"Poveirinhos pela graça de Deus" reúne várias histórias das gentes da Póvoa de Varzim
Um conjunto de crónicas sobre a Póvoa de Varzim em linguagem universal "para se irem lendo", é como o jornalista José de Azevedo apresenta o seu mais recente livro, "Poveirinhos pela graça de Deus".
O título, explicou à Lusa, retirou-o de um registo de bordo do Rei D. Luís, que, quando navegava nas águas da Póvoa, ao avistar uma lancha perguntou aos pescadores se eram espanhóis ou portugueses, ao que estes responderam: "Poveirinhos pela graça de Deus".
"Estava assim - disse - criado o `Reino da Póvoa`, que, na realidade, corresponde ao isolamento a que se votava a comunidade piscatória poveira".
Na definiação do autor, "este é um livro que é para se ir lendo, com histórias curtas, numa linguagem universal e com humor, e um colorido local, poveiro".
A obra, com a chancela da Câmara da Póvoa de Varzim, divide-se em nove capítulos e inclui em anexo o "glossário poveiro", provérbios e termos próprios e ainda "`juras` da classe piscatória".
O glossário, com mais de cem palavras ou expressões específicas do "reino da Póvoa", contém termos como "jagunços", que são barcos costeiros de pesca com redes de cerco para a pesca da sardinha, ou "intão", que é um quintal virado para o mar sem ser murado.
O autor, 72 anos, atesta que este "é um livro sobre a Póvoa até aos dias de hoje, que dá uma ideia da cidade e das suas gentes".
Nele se relata, por exemplo, o "alarido" que varreu a cidade em 1982 quando se supôs que "se ouviam suspiros de aflição" na torre sineira da igreja matriz e os mesmos foram atribuídos a "almas errantes procurando pagar pecados terrenos". Nada mais era, afinal, do que pios de um casal de corujas que ali decidira fazer o seu ninho.
Há também histórias de personagens características como a "pescadeira" (peixeira) Susana da Costa, que fará 86 anos em Setembro e é descrita pelo autor como "a alma do bairro Sul".
Ela "encarna perfeitamente a genuína mulher poveira", autora, segundo José de Azevedo, do pregão "Pescada vivinha da costa".
Por esta conjugação de elementos, o autor entende que "Poveirinhos pela graça de Deus" é "ao mesmo tempo antropológico, sociológico, histórico e, claro está memorialista".
"Nascido em Vila do Conde a quatro casas da Póvoa e a três quilómetros do centro da terra onde nasci, cedo me liguei à Póvoa e a vê-la da minha janela", disse.
José de Azevedo tem várias obras publicadas, nomeadamente "Histórias do mar da Póvoa" (2001), que inaugurou a colecção "Linha do horizonte - Biblioteca Poveira", na qual agora publica "Poveirinhos pela graça de Deus".
Colaborou nos periódicos Comércio da Póvoa, Ala Arriba, Mundo Desportivo, Gazeta dos Desportos e Jornal de Notícias.
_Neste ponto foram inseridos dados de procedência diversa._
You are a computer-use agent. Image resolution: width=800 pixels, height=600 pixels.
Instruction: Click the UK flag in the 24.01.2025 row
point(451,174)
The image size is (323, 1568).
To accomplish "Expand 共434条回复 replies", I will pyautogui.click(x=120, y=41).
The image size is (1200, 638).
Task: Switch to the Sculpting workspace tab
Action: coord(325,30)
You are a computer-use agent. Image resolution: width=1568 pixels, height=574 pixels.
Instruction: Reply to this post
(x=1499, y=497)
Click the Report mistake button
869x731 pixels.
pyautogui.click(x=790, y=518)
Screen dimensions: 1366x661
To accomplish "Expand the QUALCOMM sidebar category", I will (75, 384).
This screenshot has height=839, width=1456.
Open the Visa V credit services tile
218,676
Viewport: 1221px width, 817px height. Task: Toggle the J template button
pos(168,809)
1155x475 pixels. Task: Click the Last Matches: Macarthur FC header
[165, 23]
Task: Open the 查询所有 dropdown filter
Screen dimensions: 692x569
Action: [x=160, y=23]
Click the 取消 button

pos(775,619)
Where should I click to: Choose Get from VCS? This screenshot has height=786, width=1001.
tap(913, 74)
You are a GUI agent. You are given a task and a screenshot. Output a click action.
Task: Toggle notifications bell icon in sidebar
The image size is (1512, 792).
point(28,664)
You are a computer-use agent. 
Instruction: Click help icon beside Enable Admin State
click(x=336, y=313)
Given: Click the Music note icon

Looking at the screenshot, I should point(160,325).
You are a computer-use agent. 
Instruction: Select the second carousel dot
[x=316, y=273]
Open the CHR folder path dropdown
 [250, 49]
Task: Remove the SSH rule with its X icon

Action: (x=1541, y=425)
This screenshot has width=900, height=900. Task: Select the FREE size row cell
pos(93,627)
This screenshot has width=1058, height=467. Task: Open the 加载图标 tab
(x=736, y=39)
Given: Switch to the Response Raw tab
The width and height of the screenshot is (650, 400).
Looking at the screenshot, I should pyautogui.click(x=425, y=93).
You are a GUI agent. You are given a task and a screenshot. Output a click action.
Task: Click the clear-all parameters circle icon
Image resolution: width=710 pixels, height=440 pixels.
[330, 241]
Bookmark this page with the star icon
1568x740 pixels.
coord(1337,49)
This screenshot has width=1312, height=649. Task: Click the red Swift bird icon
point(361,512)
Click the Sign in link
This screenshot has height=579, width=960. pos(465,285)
De 1982 a 1990 foi director de A Voz da Póvoa.
Em 1973 publicou "Homens do mar da Póvoa" e três anos depois "A Póvoa de Varzim, a terra e o mar". É ainda autor de 14 títulos de teatro musicado, nomeadamente "Saúde e bichas" (1998) ou "Eram quase 200 irmãos" (1956), e do livro de poemas "Esperança" (1953).